Quoi d'autre ? Je n'ai rien à déclarer pour aujourd'hui, rien de plus qu'à recopier Montaigne pour mieux m'en approcher, c'est tout dire. Et à méditer :

Je ne suis pas un bon naturaliste (qu'ils disent) et ne sçay guiere par quels ressors la peur agit en nous ; mais tant y a que c'est une estrange passion ; et disent les medecins qu'il n'en est aucune qui emporte plustost nostre jugement hors de sa deuë assiette. De vray, j'ay veu beaucoup de gens devenus insensez de peur ; et aux plus rassis, il est certain, pendant que son accès dure, qu'elle engendre de terribles esblouissemens. Je laisse à part le vulgaire à qui elle represente tantost les bisayeulx sortis du tombeau, enveloppez en leur suaire, tantost des Loups-garous, des Lutins et des chimeres.
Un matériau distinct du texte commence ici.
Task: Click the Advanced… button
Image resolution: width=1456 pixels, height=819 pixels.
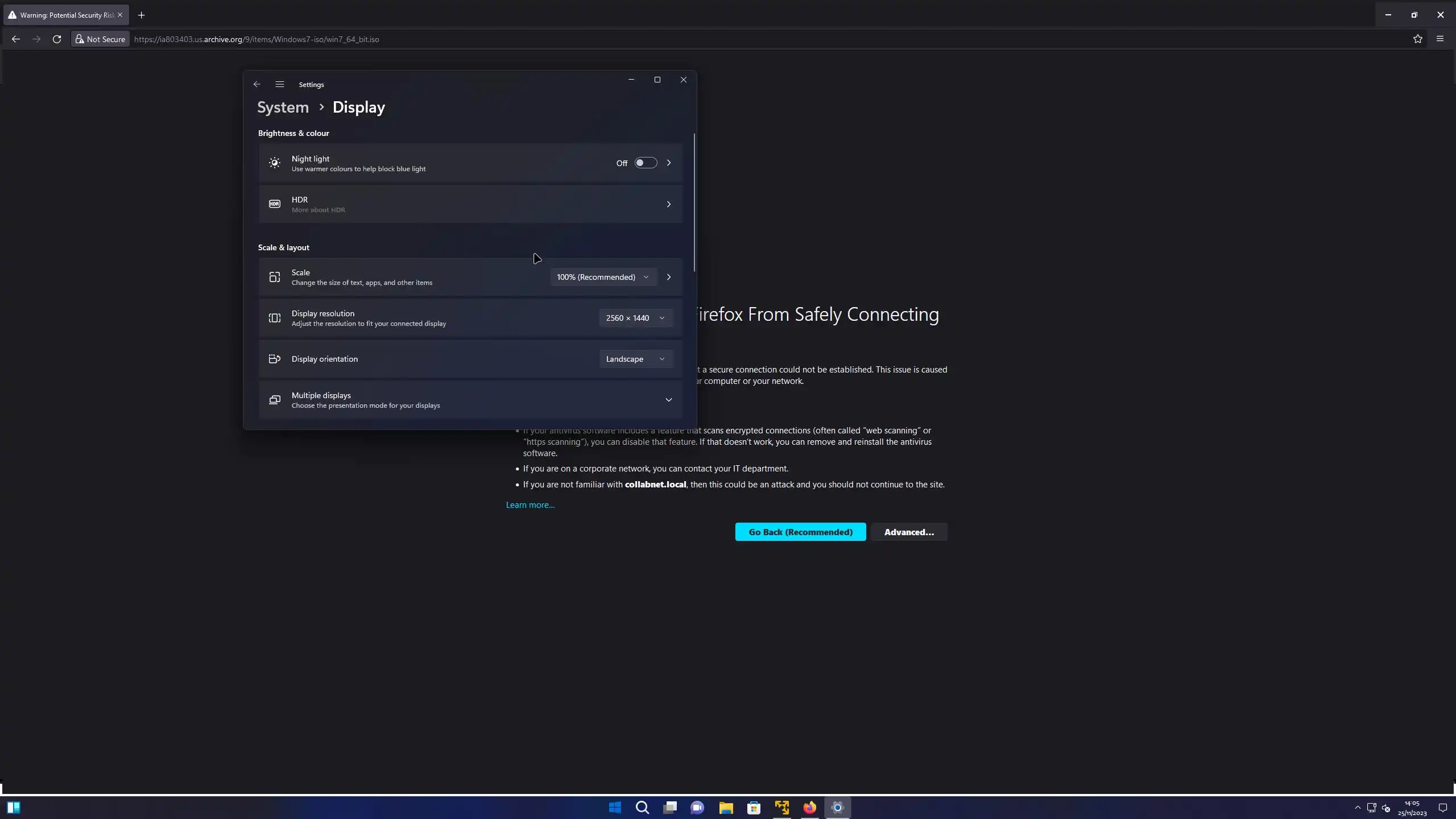Action: (908, 532)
Mais parmy les soldats mesme, où elle devroit trouver moins de place, combien de fois a elle changé un troupeau de brebis en esquadron de corselets ? des roseaux et des cannes en gens-d'armes et lanciers ? nos amis en nos ennemis ? et la croix blanche à la rouge ?

Fin de la citation. C'était le début du chapitre XVIII, « De la peur », d'après le texte de la dernière édition publiée par l'auteur de son vivant.